[Exercise objective] Reproduce verbatim the lines of the records below, starting at the line that contains "Popular (151, 70)" and ending at the line that contains "Ask Grok (277, 994)", both included.

[Data extract]

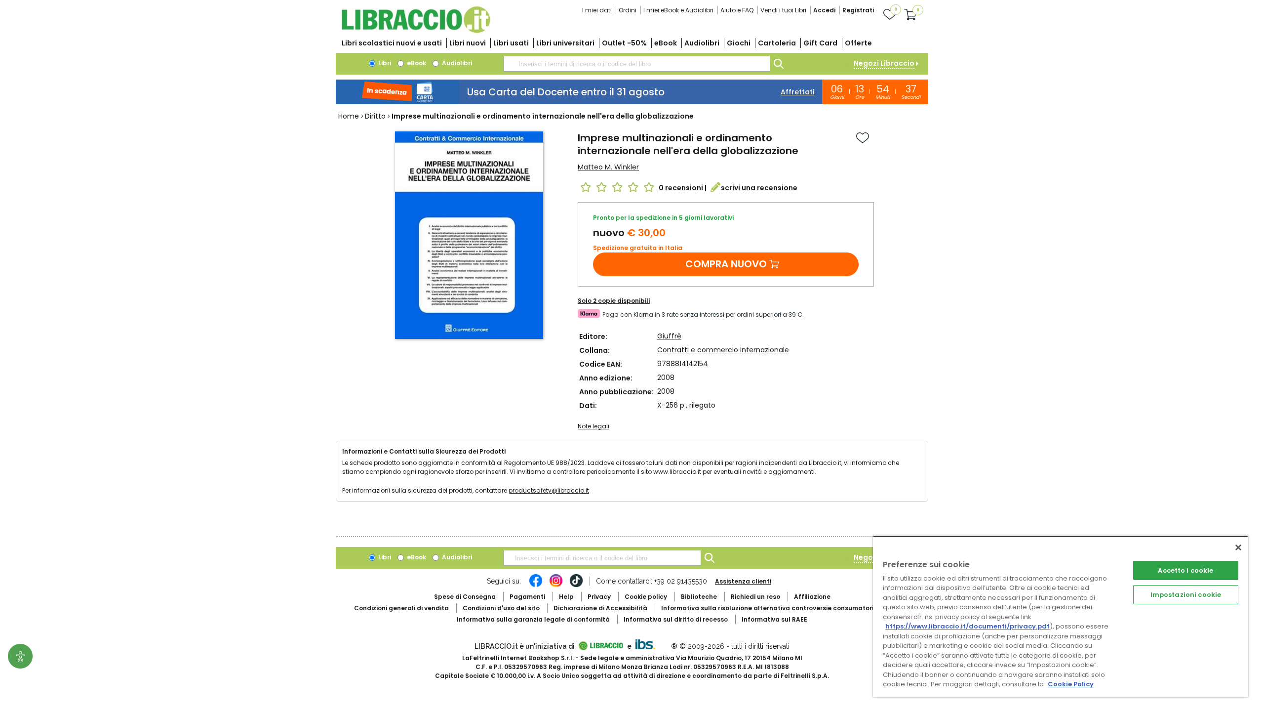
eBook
---
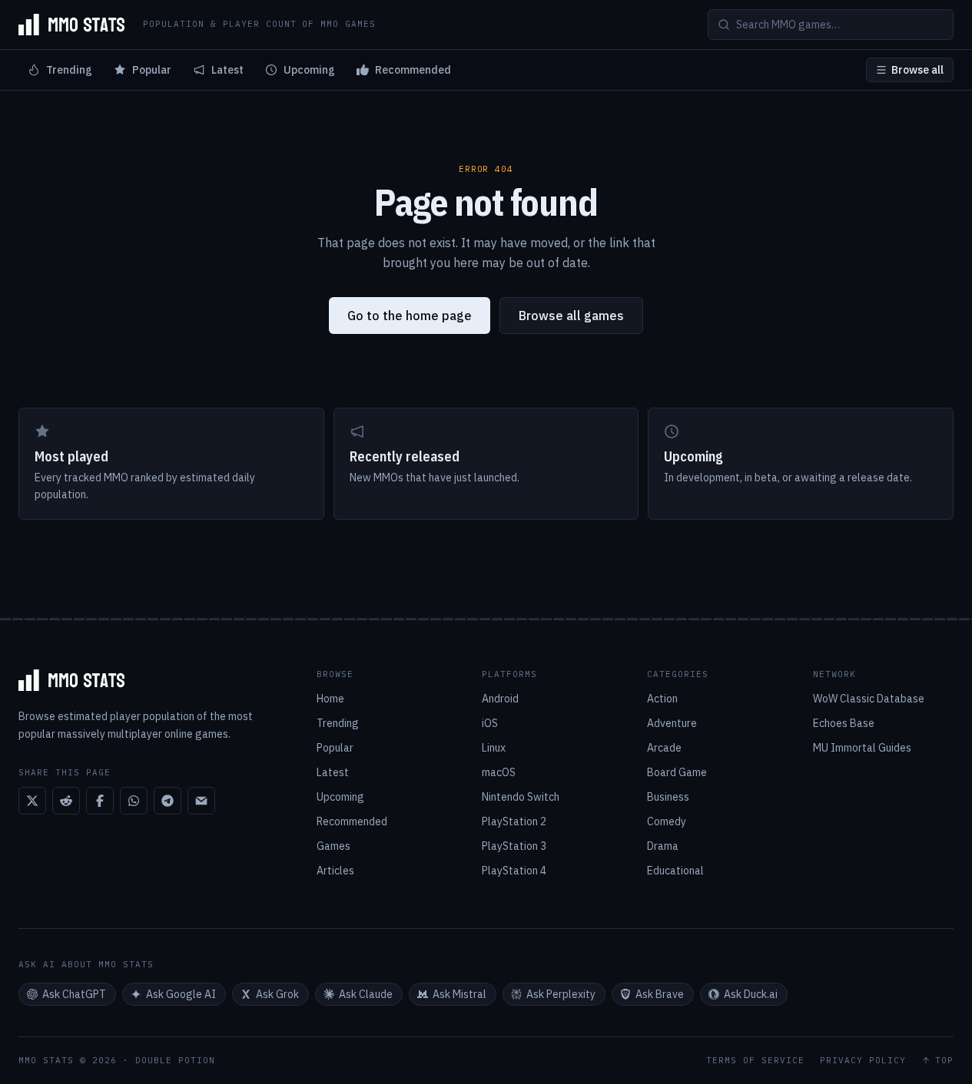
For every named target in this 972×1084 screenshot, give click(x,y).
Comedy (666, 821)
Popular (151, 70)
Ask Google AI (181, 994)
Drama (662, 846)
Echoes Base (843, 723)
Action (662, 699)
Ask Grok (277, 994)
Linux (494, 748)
...
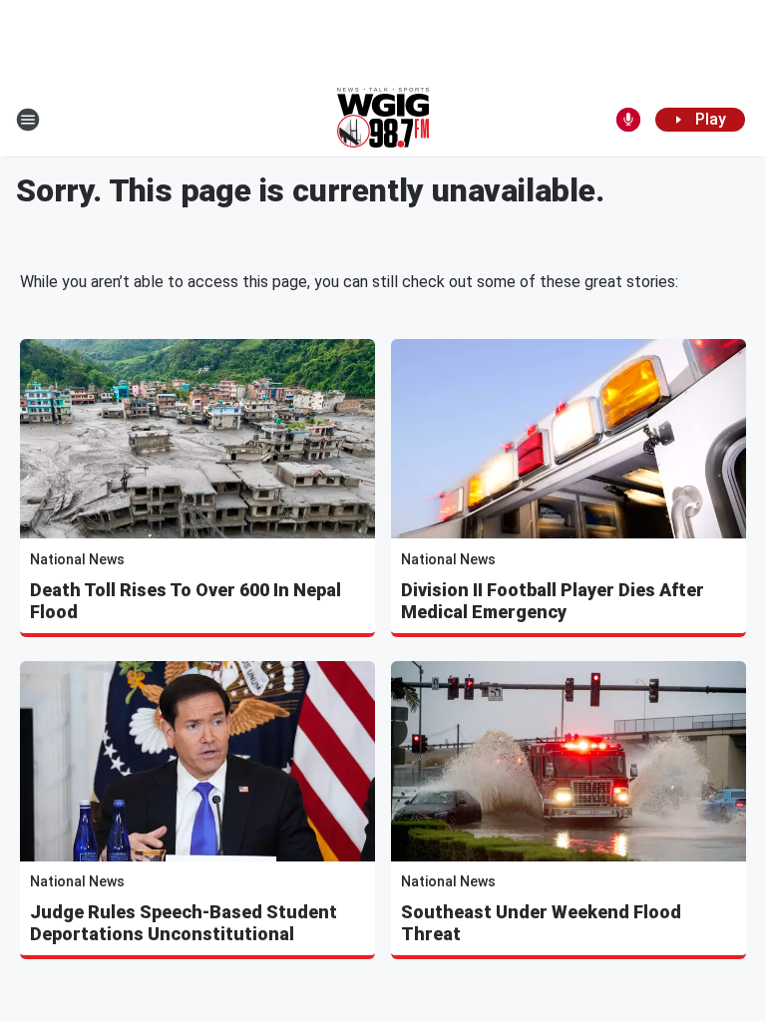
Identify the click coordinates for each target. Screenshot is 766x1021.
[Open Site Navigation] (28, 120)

[Task answer]
Popular (151, 70)
Ask Google AI (181, 994)
Drama (662, 846)
Echoes Base (843, 723)
Action (662, 699)
Ask Grok (277, 994)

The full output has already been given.